Here’s the case. It’s basically a real life case, though I’ve tinkered with some of the words.
ESPN, as I’m sure you all know, runs an all day broadcast from the NFL draft. They set up a small broadcast desk where the panelists sit around and talk football etc all day. At one stage, Chris Berman says the following thing.
(1) Mel Kiper Jr knows how fast each of the top prospects can run the 40.
It’s a little more natural to say he knows the 40 times for all the top prospects, but I don’t want to get caught up in ‘knowledge the’ debates here. So let’s say that he says (1). And to be sure, Kiper does have true beliefs based on good evidence about how fast each of the top prospects can run the 40, though of course he hasn’t ruled out that one of them can now run twice as fast because of some drugs he got from visiting aliens last night.
I’m watching the draft at home, and I say “That’s true – Kiper knows all that trivia.”
Cecil, a sceptic, watching the draft at his home says “That’s not true – Kiper can’t rule out the speed doubling aliens hypothesis.”
My (second-order) intuition is that if we are to respect the kind of sceptical/anti-sceptical intuitions that lead to Lewisian contextualism, we should respect both mine and Cecil’s intuitions here. We should, that is, say that both of us speak truly in the contexts we are in. But ordinary contextualism can’t do this, because we are both talking about what Berman said in the very same context – the ESPN desk at Madison Square Garden. The best option seems to be to say that the truth of Berman’s utterance is audience-relative, so it is true relative to me (and my standards) and false relative to Cecil (and his standards).
Well, not everyone likes Lewisian motivation for contextualism. Others think that airport cases or bank cases are better motivation. I find my intuitions in those cases go with Stanley and Hawthorne’s invariantism not contextualism, but let that pass. I claim that if these cases support contextualism they support relativism, and I can stay silent on the antecedent here.
So same case as above with Berman uttering (1).
It doesn’t matter much to Andy whether or not Kiper has this knowledge, so he agrees with me. He says “That’s so true – Kiper knows an insane amount about the prospects.”

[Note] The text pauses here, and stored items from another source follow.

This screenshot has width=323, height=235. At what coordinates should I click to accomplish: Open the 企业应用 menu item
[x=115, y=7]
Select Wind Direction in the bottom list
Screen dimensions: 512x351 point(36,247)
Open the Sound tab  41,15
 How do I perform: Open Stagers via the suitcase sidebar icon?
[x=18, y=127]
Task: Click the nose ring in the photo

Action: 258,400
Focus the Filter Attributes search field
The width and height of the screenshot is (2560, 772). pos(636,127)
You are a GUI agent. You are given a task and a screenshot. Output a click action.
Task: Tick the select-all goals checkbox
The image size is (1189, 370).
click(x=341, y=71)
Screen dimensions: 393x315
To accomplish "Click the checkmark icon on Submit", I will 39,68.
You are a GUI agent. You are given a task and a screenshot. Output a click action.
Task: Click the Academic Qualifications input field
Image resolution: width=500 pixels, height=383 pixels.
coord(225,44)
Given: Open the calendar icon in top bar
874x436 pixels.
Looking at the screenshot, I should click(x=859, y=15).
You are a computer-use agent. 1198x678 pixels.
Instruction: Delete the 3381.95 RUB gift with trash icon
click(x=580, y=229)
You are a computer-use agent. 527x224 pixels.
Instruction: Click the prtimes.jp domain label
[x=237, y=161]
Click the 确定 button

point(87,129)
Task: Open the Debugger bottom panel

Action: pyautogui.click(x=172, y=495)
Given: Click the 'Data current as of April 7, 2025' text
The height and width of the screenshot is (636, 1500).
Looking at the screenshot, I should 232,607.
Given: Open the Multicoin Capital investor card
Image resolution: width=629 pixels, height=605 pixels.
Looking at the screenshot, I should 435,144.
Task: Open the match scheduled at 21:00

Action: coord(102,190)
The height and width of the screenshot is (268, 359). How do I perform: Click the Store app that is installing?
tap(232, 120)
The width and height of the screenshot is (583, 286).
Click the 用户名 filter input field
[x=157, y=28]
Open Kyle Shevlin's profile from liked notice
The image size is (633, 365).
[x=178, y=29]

It does matter a lot to Tyler however. I’m not sure just which dimension of mattering is meant to be important – whether it’s important to Tyler what the 40 times are (if he’s got some large bets on those times say) or whether it’s important whether Kiper has sufficient grounds for his beliefs (if he’s considering hiring Kiper say). But whatever your contextualism says is important, let it be important to Tyler. So he says “That’s not true – Kiper doesn’t _know_ this unless he has rechecked all of this _this morning_ and I bet he hasn’t done that.” (Tyler’s right by the way – often Kiper’s last check of 40 times is as much as 24 hours before the draft. The slacker.)
I don’t have the contextualist intuitions in airport and bank cases, but I can’t imagine that I would have them in those cases and not have the intuition that both Andy and Tyler spoke correctly. Nor can I imagine a theoretical ground for saying that we should accept the varying intuitions in the airport or bank cases, and not accept them in cases like this. So again I think the best option for one moved by the contextualists examples is not contextualism at all, but rather relativism.